Social networking’s grandfather was Mark Granovetter who published the paper called “The Strength of Weak Ties.” In a nutshell, his study shows that people in your 2nd-degree network — friends-of-friends — are in a better position to send you new business. E.g. If Mike trusts Joe and Joe trusts you, Mike’s in a position to trust you too. How are you leveraging your weak ties?
One way to do so is by… rule #3: Show up. (Wood Allen said it best.) Attend events. Participate in online discussions. Follow up after you’ve met someone. Track the referrals you’re sent and thank those who’ve sent you a new client — it’s the best way for it to turn into more new clients.

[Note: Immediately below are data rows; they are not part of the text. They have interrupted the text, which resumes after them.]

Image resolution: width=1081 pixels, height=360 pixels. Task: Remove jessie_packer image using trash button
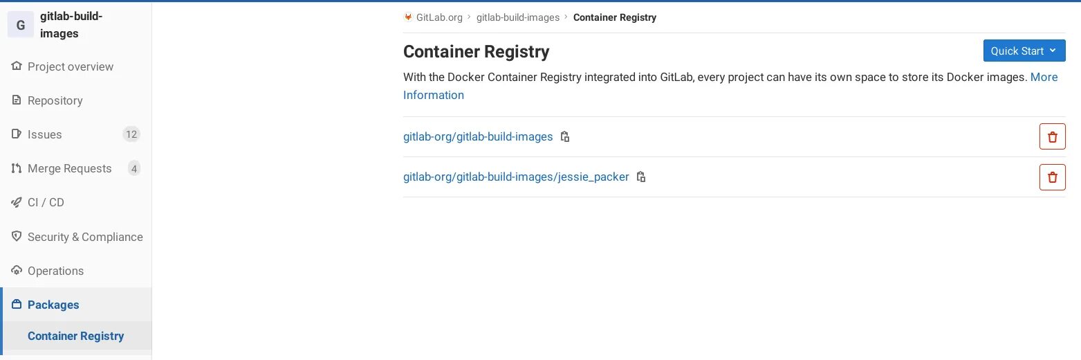pos(1053,177)
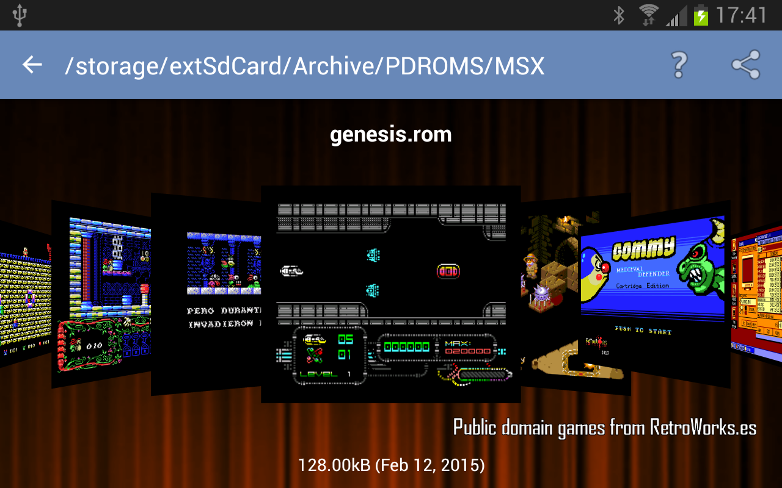The width and height of the screenshot is (782, 488).
Task: Tap the '128.00kB (Feb 12, 2015)' file info text
Action: coord(390,465)
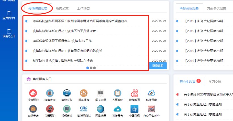
Task: Click the 查看更多 button
Action: (x=158, y=66)
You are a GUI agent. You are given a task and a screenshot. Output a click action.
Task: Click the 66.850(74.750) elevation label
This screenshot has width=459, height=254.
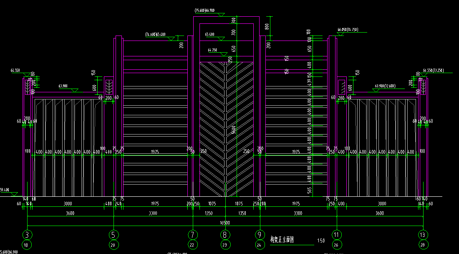(x=348, y=30)
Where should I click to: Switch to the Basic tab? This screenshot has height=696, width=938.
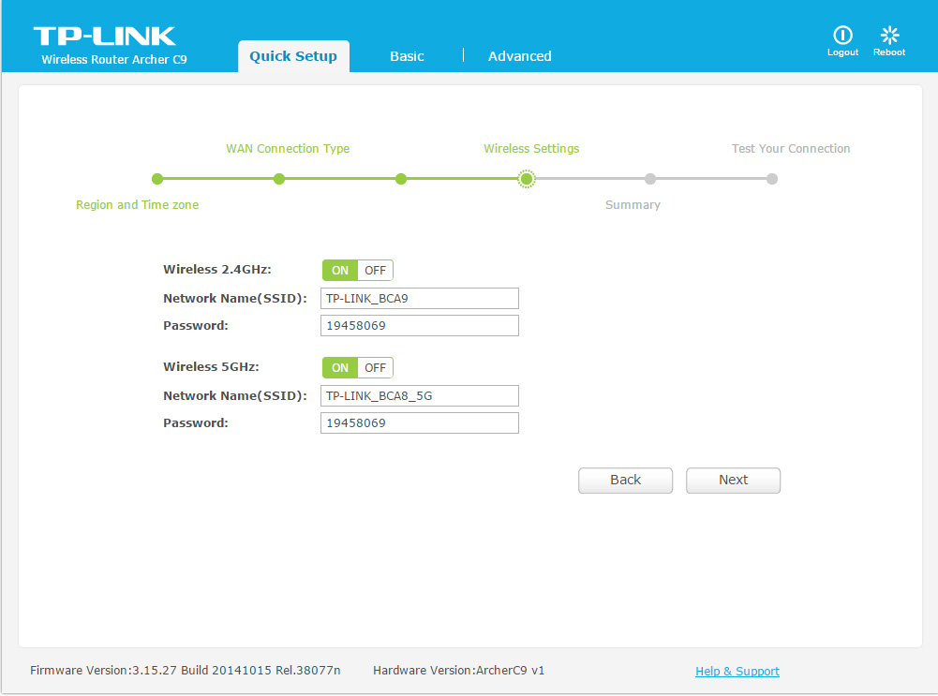pyautogui.click(x=407, y=56)
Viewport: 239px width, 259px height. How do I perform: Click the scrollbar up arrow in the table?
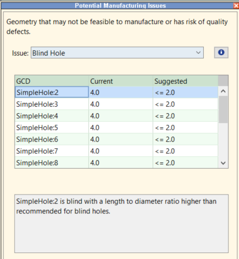[223, 91]
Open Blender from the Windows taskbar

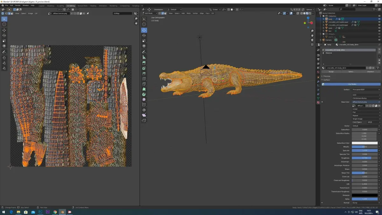click(62, 212)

Your friends don’t trust you. Nor should they. I have a friend from college who’s a bookkeeper. We’re social on Facebook and I like her. It doesn’t mean I can send her bookkeeping clients, I have no idea if she’s any good at bookkeeping. How many of your friends could say the same thing about your product of service? How can you change that?
ExactTarget.com conducted a study called Subscribers, Fans & Followers. Of all online consumers 43% said they had “liked” a brand. However 70% of those who had liked a brand said they didn’t feel they had given the company permission to market to them. And 39% said, “Marketers should NEVER interpret my ‘like’ as permission to post marketing messages that would appear on my News Feed.” What do people use Facebook for then? 59% of users say they use it to “maintain personal relationships.” Only 15% say they use Facebook for “professional contacts.” How are you using Facebook to engage with your customers?
How are business “friends” and personal friends different? They’re not. When you accept an invitation to connect with someone on a social network you’re becoming “digital friends.” They both follow the same rules of the Trust Test. Trust is something you build — rule #4. Build trust first before you start selling to anyone.
And that leads to rule #5: Be helpful. Professor Susan Friske did a study out of Princeton that can be summarized in the two questions people ask themselves upon first meeting you — How warm are you? How competent? Meaning, are you a friend or a foe? If you’re a foe, can you hurt me? If you’re a friend, help me?
At the very foundation your customers are asking, what’s in it for me? How are you answering that?